Devir, una de las principales editoras de juegos como Catan y del incipiente Cosmere, así como de de los juegos de rol de El Señor de los Anillos, vuelve a jugar sobre seguro, pero con inteligencia: toma una fórmula probada y la envuelve en uno de los universos más reconocibles de la cultura popular. El resultado es Código Secreto: Regreso a Hogwarts, una nueva versión del exitoso juego de deducción que ahora se empapa de la magia de Harry Potter.
Hay que destacar que, desde el minuto uno, se comprueba de primera mano que la propuesta no se limita a cambiar ilustraciones. Aquí hay un esfuerzo real por trasladar ese imaginario tan reconocible a la mesa. Palabras, imágenes y referencias se entrelazan con elementos clásicos del juego original para crear partidas donde los jugadores, convertidos en magos, deberán descifrar pistas mientras esquivan peligros familiares.
El juego de mesa de ‘Harry Potter’ se corona como el mejor de la temporada, gracias a las exitosas mecánicas de ‘Código Secreto’
La mecánica sigue siendo la misma que el juego original: dos equipos, un “prefecto” que da pistas con una palabra y un número, y un tablero que esconde tanto aciertos como trampas. La diferencia es que ahora esas trampas tienen nombre propio, desde criaturas como los dementores hasta la siempre incómoda presencia de Argus Filch, capaz de arruinar una partida en el peor momento.
La ambientación es uno de sus grandes ganchos. Cada ronda es casi un pequeño viaje por Hogwarts: desde el bullicio del Callejón Diagon hasta la inquietante calma del Bosque Prohibido, pasando por salas comunes y rincones que cualquier fan reconocerá al instante. No es solo nostalgia: también enriquece las pistas y obliga a afinar la intuición.

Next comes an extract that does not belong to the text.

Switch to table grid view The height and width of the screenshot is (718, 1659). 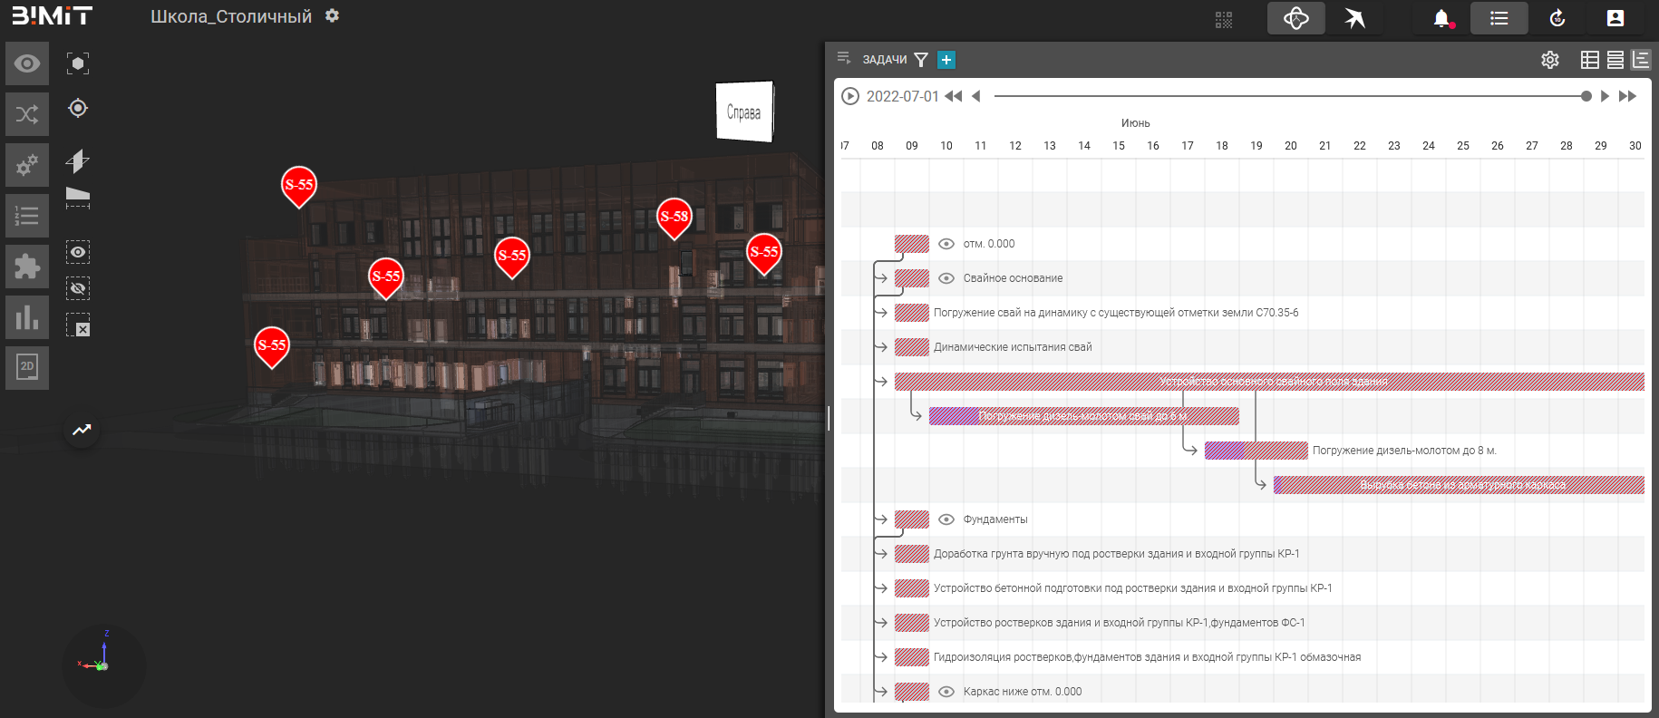click(x=1589, y=60)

Esta edición introduce un giro interesante con el sistema de casas. Los jugadores pueden alinearse con Gryffindor, Slytherin, Hufflepuff o Ravenclaw, cada una con habilidades propias que añaden una ligera capa estratégica. No cambia la esencia, pero sí introduce matices suficientes para que las partidas se sientan más variadas.
Código Secreto: Regreso a Hogwarts mantiene la esencia de su predecesor, ofreciendo sesiones rápidas de unos 15 minutos. Esta duración lo convierte en un juego ideal para sacar a mesa, incluso con personas que no suelen jugar. Su accesibilidad sigue siendo su mayor fortaleza: cualquiera puede entenderlo en minutos, pero dominarlo es un reto.
Devir deja claro que la intención no es reinventar el juego, sino capturar la magia de Hogwarts y trasladarla a cada pista. En este sentido, el juego cumple con lo que promete. Código Secreto: Regreso a Hogwarts ya está disponible por 35 euros, listo para conquistar tanto a fans del original como a seguidores del mundo mágico que busquen algo ligero, social y con ese punto competitivo que engancha.